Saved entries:
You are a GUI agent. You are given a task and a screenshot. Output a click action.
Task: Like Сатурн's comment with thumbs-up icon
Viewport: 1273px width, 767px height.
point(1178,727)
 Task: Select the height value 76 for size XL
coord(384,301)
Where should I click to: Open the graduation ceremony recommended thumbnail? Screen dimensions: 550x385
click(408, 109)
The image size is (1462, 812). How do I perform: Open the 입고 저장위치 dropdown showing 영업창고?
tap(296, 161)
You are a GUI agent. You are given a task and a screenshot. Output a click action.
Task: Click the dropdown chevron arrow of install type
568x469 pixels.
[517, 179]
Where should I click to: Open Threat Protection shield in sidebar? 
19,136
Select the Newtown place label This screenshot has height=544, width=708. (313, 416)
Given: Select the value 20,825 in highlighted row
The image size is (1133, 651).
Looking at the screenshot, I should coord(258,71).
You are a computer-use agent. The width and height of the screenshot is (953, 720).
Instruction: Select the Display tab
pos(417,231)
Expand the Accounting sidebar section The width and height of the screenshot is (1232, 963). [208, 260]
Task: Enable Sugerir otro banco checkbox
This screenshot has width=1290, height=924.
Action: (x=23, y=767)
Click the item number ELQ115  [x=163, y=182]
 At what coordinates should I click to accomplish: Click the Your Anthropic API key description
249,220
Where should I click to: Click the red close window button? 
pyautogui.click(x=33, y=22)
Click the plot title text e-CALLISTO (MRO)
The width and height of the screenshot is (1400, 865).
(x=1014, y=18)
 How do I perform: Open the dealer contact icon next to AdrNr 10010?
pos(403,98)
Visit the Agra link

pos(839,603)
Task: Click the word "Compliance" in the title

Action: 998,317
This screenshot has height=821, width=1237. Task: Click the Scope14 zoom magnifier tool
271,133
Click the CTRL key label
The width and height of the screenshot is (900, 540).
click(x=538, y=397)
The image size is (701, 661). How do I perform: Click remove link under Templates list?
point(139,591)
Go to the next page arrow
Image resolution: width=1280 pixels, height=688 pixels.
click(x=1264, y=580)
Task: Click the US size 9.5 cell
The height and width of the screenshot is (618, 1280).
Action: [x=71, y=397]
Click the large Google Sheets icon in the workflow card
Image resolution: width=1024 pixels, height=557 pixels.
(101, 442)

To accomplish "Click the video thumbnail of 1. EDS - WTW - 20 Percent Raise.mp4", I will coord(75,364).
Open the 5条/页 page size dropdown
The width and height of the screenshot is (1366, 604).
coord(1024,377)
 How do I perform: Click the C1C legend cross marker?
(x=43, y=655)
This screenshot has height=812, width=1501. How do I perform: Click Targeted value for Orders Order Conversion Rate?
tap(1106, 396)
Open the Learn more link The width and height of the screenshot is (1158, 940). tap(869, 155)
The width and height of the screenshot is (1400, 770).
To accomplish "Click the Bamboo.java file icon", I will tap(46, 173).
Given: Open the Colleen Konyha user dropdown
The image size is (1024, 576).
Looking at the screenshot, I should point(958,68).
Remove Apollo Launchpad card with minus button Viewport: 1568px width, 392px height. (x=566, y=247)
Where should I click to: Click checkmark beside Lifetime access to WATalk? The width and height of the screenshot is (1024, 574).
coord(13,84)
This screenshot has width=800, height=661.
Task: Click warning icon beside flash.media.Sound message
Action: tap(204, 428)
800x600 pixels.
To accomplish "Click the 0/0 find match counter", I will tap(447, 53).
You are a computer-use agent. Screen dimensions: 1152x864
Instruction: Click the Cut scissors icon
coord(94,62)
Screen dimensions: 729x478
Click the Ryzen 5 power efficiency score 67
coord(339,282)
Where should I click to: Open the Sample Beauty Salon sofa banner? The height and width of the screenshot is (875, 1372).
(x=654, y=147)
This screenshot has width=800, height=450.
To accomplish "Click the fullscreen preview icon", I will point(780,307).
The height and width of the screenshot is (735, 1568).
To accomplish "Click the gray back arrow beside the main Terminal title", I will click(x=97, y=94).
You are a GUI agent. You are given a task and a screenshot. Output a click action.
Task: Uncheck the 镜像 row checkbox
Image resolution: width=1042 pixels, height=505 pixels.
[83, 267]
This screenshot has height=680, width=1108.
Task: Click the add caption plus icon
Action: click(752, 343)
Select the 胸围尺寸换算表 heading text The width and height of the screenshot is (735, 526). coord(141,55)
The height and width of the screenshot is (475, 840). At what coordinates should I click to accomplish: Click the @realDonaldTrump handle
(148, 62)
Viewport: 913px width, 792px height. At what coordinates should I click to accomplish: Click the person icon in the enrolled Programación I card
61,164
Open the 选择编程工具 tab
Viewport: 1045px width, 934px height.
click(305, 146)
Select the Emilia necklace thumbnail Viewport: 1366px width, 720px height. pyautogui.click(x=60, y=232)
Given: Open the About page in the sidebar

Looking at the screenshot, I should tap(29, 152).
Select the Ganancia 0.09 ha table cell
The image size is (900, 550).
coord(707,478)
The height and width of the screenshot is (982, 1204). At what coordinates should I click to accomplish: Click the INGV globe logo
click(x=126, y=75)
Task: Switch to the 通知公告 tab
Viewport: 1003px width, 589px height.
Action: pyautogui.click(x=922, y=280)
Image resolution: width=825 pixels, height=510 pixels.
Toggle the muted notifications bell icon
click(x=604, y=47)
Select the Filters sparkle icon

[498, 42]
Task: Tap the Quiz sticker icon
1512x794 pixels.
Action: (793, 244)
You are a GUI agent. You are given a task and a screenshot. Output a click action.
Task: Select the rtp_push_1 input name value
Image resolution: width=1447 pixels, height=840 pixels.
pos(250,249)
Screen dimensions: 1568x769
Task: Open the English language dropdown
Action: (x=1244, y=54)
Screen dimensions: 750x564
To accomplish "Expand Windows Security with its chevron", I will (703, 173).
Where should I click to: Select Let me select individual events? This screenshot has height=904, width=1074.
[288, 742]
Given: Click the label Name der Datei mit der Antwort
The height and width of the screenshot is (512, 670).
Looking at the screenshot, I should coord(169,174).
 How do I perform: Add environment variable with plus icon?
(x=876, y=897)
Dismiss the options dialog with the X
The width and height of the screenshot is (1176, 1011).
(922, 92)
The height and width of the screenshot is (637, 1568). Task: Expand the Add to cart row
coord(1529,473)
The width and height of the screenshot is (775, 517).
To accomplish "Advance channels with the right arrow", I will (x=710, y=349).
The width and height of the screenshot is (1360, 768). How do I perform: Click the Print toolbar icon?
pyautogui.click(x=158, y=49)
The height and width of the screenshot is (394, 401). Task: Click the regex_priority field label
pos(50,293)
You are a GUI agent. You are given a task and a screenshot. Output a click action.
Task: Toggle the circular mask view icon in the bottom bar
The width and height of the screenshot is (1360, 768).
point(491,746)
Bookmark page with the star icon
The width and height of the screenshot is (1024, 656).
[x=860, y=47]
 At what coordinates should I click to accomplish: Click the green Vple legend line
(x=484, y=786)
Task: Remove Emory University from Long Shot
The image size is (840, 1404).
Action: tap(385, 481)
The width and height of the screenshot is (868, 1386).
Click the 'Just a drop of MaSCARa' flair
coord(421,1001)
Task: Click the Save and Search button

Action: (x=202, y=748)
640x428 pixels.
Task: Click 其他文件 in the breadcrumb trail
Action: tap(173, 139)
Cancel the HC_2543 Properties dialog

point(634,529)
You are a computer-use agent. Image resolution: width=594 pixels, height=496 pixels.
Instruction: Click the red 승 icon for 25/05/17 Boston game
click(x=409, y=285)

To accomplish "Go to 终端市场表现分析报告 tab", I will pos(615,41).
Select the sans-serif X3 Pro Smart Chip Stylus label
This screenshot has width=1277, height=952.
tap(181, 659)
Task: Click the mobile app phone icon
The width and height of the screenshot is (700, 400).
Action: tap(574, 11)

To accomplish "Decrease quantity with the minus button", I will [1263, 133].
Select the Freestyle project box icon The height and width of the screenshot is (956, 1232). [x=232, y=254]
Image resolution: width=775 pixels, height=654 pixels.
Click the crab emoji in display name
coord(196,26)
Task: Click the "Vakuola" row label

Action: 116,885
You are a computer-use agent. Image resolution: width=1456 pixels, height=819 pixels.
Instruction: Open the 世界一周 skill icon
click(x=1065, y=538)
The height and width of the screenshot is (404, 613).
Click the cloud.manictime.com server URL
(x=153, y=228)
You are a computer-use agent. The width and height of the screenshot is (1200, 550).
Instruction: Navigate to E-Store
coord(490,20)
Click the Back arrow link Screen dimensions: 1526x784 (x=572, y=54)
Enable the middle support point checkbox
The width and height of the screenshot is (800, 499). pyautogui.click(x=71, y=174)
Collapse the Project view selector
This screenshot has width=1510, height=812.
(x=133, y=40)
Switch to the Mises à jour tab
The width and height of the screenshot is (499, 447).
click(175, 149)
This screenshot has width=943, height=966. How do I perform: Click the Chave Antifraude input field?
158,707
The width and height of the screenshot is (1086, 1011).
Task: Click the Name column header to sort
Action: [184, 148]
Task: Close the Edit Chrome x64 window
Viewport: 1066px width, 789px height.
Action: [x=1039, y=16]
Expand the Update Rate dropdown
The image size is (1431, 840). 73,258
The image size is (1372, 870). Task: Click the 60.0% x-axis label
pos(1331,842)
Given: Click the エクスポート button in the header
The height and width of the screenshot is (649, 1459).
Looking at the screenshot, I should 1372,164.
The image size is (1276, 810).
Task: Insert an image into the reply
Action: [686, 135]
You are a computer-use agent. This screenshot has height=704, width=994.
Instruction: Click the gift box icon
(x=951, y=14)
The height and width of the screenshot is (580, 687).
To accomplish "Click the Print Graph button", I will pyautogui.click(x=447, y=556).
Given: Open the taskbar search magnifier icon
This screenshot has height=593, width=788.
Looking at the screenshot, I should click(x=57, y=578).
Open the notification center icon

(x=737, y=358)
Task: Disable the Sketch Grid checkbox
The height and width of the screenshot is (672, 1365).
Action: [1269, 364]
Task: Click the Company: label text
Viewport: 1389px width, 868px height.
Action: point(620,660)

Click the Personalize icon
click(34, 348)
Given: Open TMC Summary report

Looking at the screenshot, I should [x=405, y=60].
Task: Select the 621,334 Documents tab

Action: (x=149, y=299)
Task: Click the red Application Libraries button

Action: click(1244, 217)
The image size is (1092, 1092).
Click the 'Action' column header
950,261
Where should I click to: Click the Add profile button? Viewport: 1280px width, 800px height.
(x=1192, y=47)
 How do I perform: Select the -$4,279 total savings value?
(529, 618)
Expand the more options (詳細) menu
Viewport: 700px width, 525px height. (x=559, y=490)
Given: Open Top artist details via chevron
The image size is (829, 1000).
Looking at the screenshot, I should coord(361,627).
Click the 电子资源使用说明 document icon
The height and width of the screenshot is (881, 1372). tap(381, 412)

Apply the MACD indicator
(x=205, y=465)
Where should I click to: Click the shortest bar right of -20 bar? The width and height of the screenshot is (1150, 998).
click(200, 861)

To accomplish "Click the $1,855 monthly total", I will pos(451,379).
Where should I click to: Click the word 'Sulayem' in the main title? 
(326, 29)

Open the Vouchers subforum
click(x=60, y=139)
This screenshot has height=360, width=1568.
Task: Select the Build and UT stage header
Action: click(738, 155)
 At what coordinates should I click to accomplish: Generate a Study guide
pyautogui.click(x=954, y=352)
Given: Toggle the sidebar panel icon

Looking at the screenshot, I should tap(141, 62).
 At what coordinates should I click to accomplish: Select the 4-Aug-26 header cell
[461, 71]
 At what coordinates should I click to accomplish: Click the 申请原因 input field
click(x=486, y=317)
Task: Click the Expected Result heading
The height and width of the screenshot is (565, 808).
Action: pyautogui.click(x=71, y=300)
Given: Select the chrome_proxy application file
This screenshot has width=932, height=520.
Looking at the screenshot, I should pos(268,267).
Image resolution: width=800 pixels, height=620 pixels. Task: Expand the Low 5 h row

### TASK INSTRUCTIONS
Across the entries above, how many lines include the word "heading"? Give only the number.

### OUTPUT FOR THIS EXERCISE
2